Recently, an Italian artist sold a conceptual sculpture for the tidy sum of… ah, click on the link if you’re actually interested. I’m not even going to mention his name because I don’t believe in endorsing scam artists. Meanwhile, the concept of invisibility continues to dog many people, including myself. In recent times I’ve embarked upon the notion of bringing to light people who either were or have become invisible due to cultural pressure or simply the passing of time, or indeed both, because I happen to think it’s important to demonstrate to others why we should be more mindful and appreciative of all and of whom has come before us, and helped us perhaps gain some of the liberties we now enjoy.
There is nothing upsetting about my artwork, unless you begin researching the specific history involving the subjects of my work. There is indeed a wealth of narrative there if you really look, and a lot to be upset about. Instead, I hope to uplift the viewer and potential owner of my works of art by providing them with something tangible that they can then notionally connect with. Of course, if you ask me, then I’m going to tell you that everything is notional, including the concept of wealth and money. When push comes to shove, banks will often be reluctant to give you actual gold bullion to support your notional wealth. Furthermore, if you really press me, I will indeed tell you that reality is subjective and that absolutely nothing is real. It’s all a fiction, and that the paradox that might exist between absolute truth and fiction is merely a demonstration of a lack of knowledge. You might remember my having explained that once before here. But I digress.
Here is my latest work. It took probably, a good 50-60 hours to complete and nearly broke my hand in the process. But it was worth it. I’ve entitled it: Family.
Being a mum of three, two of which are boys, I’ve been feeling very maternal towards my subjects as I have been recreating their wonderful faces over the past couple of weeks. Their expressions have made me smile from start to finish. As I was drawing I found myself wondering what happened to each of those boys. Who they were, who they became, what kind of lives they had, and whether any of them are still with us. They would have been born around the same time as my own grandparents, circa 1925. They were just kids then, playing on the street being innocent and having fun pretending to box one another, as can be seen in the other photos of these boys and other children by photographer, Edward Stanton. The kid with the trapper hat looks like he’s already sporting two shiners!
As for invisible art, I’m just a little bit irritated that the art world is so broad in its definition of what it claims to support, and that the powers that control the flow of art into the public eye deem it necessary to undermine the talent and hard work of so many artists who are attempting, as I am to create a better version of reality through actual work that deserves to be seen and serves to remind all of us that we have a lot to be thankful for. If you are alive, which I sincerely hope you are, then you are indeed a lucky soul.
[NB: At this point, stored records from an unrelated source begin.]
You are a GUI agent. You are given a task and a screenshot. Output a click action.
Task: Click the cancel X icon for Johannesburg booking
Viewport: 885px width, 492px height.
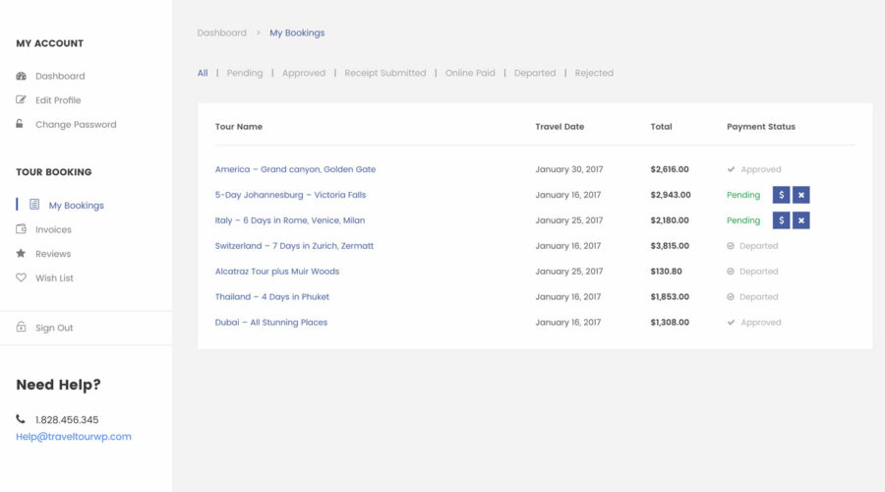[801, 195]
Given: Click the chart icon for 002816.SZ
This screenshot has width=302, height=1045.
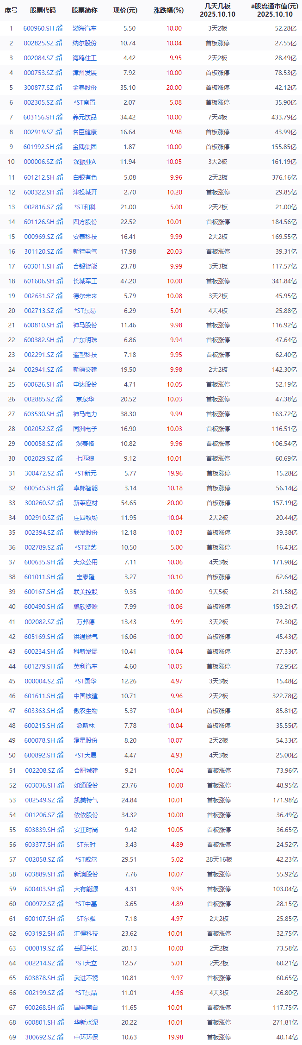Looking at the screenshot, I should click(59, 207).
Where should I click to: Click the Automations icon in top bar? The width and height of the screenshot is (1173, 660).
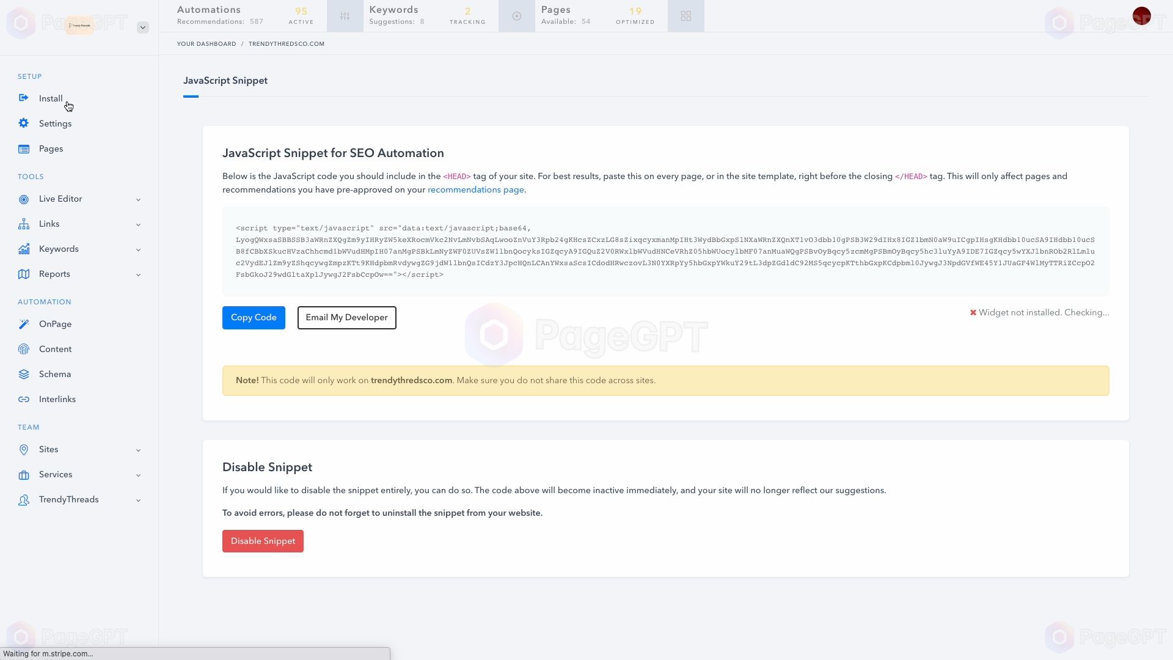(344, 15)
N.B. Being culturally invisible is probably the most damaging experience a person can have. It informs so much of your life thereafter, and everything becomes a perpetual fight. As an artist and as a person who has experienced the feeling of invisibility my whole life, I feel it’s my job to bring light to what some others refuse to see, because what other option do I have? I could do nothing, I suppose. But those who do nothing, achieve nothing.